The mixing drum was placed with contents so that the contents could be spread directly to the bank area to be fixed. With Harken, this mixture of crushed stone and polyurethane reaction mixture located on its surface could be distributed in such a way that, after hardening, a uniform, approximately 30 cm thick, solid, but water-permeable composite was formed. The composite resisted the stresses caused by the water waves and thus strengthened the bank area.

Claims (18)

1. A process for the production of a composite of a plastic and loose stones having a size of from 1 to 50 cm, comprising the steps

   a) mixing of the loose stones with the liquid starting components of the plastic in a mixer,

   b) discharge of this mixture from the mixer,

   c) curing of the plastic.
2. The process according to claim 1, which is carried out batchwise.
3. The process according to claim 1, which is carried out continuously.

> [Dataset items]
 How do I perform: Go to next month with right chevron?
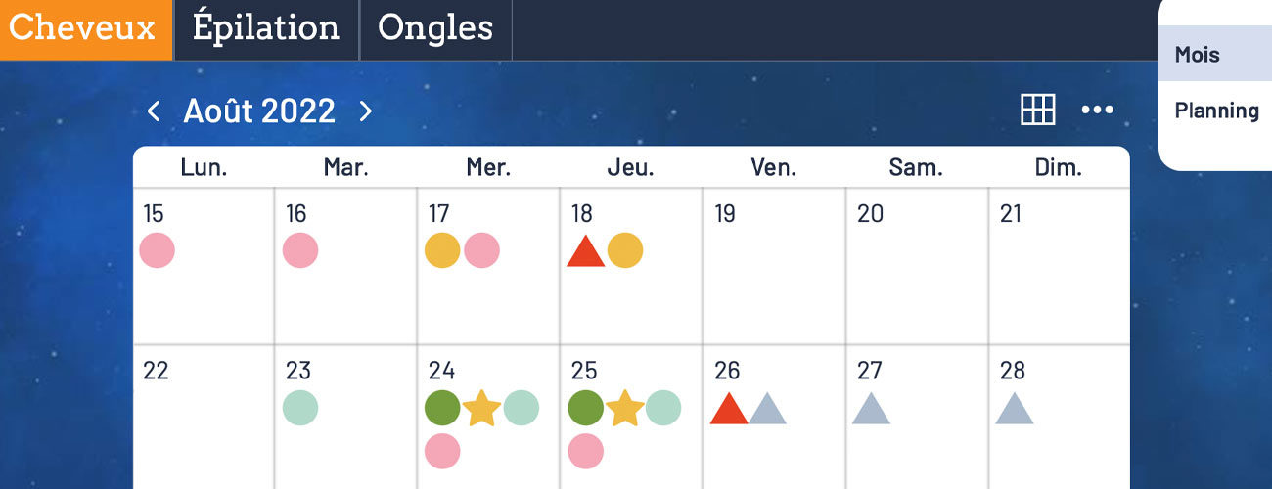pos(365,111)
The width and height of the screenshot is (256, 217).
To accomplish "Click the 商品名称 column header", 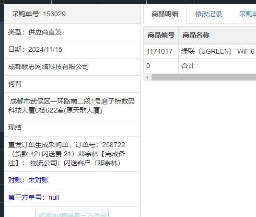I will click(x=196, y=35).
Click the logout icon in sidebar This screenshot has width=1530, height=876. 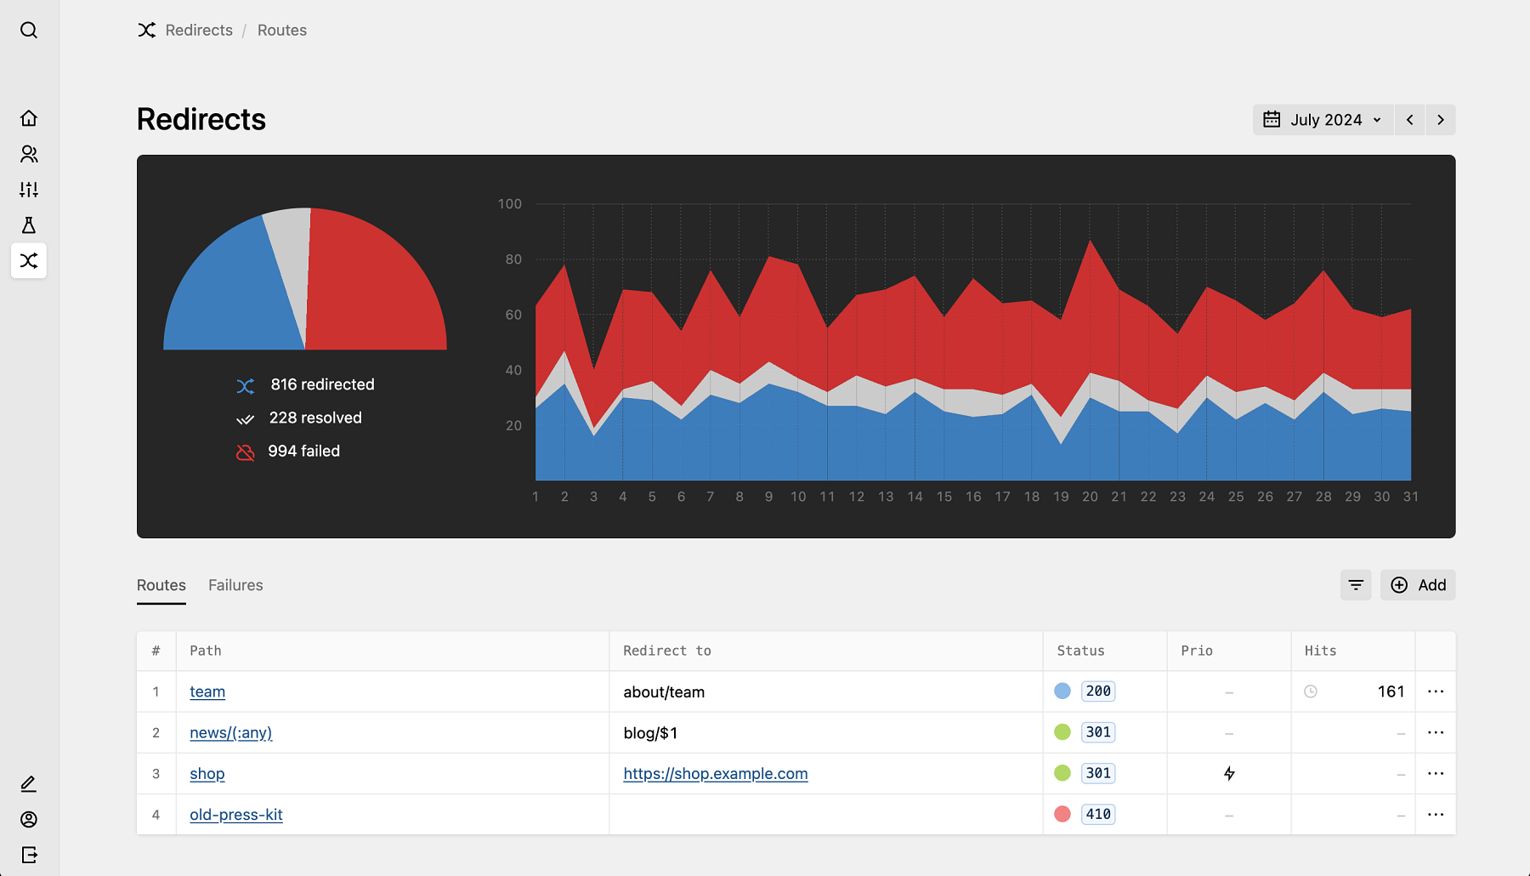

> [REQUEST]
Continue the patent text on composites of plastic and loose stones, picking up after its last line. The rows in the dataset items play no part in this work.

> [EXERCISE OUTPUT]
4. The process according to claim 1, wherein the mixture in step b) is applied to a surface to be secured or to be stabilized.
5. The process according to claim 1, wherein the mixture in step b) is introduced into a mold.
6. The process according to claim 1, wherein sand is applied to the surface of the plastic.
7. The process according to claim 1, wherein the mixture from step b) is discharged onto a surface to be secured, such as banks, hillsides or slopes and/or structures, such as supporting and construction elements, which are present at least partly in moving waters.
8. The process according to claim 1, wherein the mixture from step b) is discharged into a mold, the plastic is cured and the molding obtained in this way is applied to surfaces, such as banks, hillsides or slopes, or structures, such as supporting and construction elements, which are present at least partly in moving waters.
9. The process according to claim 1, wherein the plastic is selected from the group consisting of polyurethanes, epoxy resins, unsaturated polyester resins, acrylates and methacrylates.
10. The process according to claim 1, wherein the plastic is a polyurethane.
11. The process according to claim 10, wherein the polyurethane is hydrophobic.
12. The process according to claim 10, wherein the polyurethane is compact.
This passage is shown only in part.